### [SUPPLIED PASSAGE]
Content starts

So it’s been ages since I put cursor to screen and blogged but there’s been a few good reasons for that, mainly this blasted disease I have inside me.
Having responded so well to the trial I was on, I found out at the beginning of December that it had finally failed after 14 cycles (each cycle is 4 weeks and the average patient manages 6 – so I can hardly complain) and a new tumour had sprung up in my lungs. Now I know it was never supposed to be a cure but that doesn’t mean you stop hoping and feel any less disappointment when they give you the news.
I was moved immediately onto another kind of treatment which was 4 infusions, one every 3 weeks, finished that and all was hunky dorey with the world.
Except it wasn’t.
On Thursday 14th March as part of my training for this years Challenge, I ran 5 ½ miles in the evening and retired later that night to bed feeling as fine as I’d ever done. The next morning I got up as normal, had a chat with wife Penny and went for a shower, still feeling great. Then the strangest thing happened and I’m not sure I can adequately do it justice in words, but here goes….
My left arm started to twitch, only slightly to begin with but I was looking at it wondering what was going on as I was unable to control it. Over the next minute or so the twitching became more frequent and violent, to the extent that my arm was literally flying around of it’s own accord, not in a small way but up and down, side to side, just about every which way you could think of. I was helpless to stop it. It was as if the arm had become independent of me and I was watching something that had nothing to do with me.
I knew I was in trouble, big trouble but could do nothing about it. As the fit grew in intensity my body was becoming more and more rigid and although I was screaming to Penny for help inside, I was unable to shout out as every muscle had frozen solid.
I guess I hit the deck as the next thing I was aware of was Pen standing over me asking if I was OK, as I led in the bath, everything strewn all over the place with water cascading down . I wasn’t OK as the whole of my left side had stopped working and I could only reply that we should pray it was a stroke – not often you hope you’ve had a stroke is it?
In truth we both knew what it was.
Off I went in the Ambulance and having reached A&E was quickly put through the CT scanner. Within minutes the Doc arrived and delivered the news that the cancer had spread to my brain….hardly a surprise diagnosis I must say. He asked if I wanted to see a picture of what they’d found, which course I did.
Now, I’m no expert on these things but what I saw didn’t look too good to be honest. About middle way back in my brain, on opposite sides of my head were two, what looked like very big dark areas – as it turns out I was correct – they are very big. In fact so big, none of the medical people I see can believe I made it this far without any symptoms.
That though wasn’t the worse news I received that day. The Doc returned with a solemn look on his fizzog, to duly inform me that I had to hand my driving license in as I was now banned for 6 months – talk about feeling as though they’d cut my legs off!

Content ends

### [MATERIAL SUPPLIED]
Content starts

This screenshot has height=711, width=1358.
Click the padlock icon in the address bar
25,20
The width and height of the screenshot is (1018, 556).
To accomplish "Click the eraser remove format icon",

Content ends

### [AIM OF THE TASK]
Please carry on the blog post about the seizure and brain diagnosis, picking up right after its final sentence. The entries are unrelated to the blog post about the seizure and brain diagnosis.

### [EXPECTED OUTPUT]
Within a day or so I was seen by the Consultant Radiologist at Southampton, who having chatted with me and looked me over, recommended 10 treatments of Radiotherapy at the highest dose.
However, in the interim I deteriorated quite badly. I couldn’t talk properly, lost the ability to type and struggled to get from A to B without shuffling like an old man.
It was purgatory.
However my family around me were fantastic, stayed positive and helped me in every conceivable way they could, especially Penny, who quickly passed her driving test (first time) thereby ensuring we were still mobile and maintained our Independence.
Back to treatment…..
Radiotherapy, let me tell you, is without a doubt the strangest treatment I’ve had to date.
At the first visit they basically take a solid piece of plastic, melt it onto your face and then let it cool down so that it’s a perfect replica of your head. This is then used on each visit to clamp your bonce in place, so that you are in the same position for each zapping.
At each consequent visit, you lay on the bed, have your head clamped in place and then this big dish thing delivers a blue ray to a set place on your head for a minute before moving to the other side and doing the same. All over in two minutes, no pain, in fact no feeling at all. They actually make the machine bleep to reassure you that something is happening, that’s how inane the process is.
I forgot to mention that the treatments take place every day for 10 days – working days, as they give you weekends off!!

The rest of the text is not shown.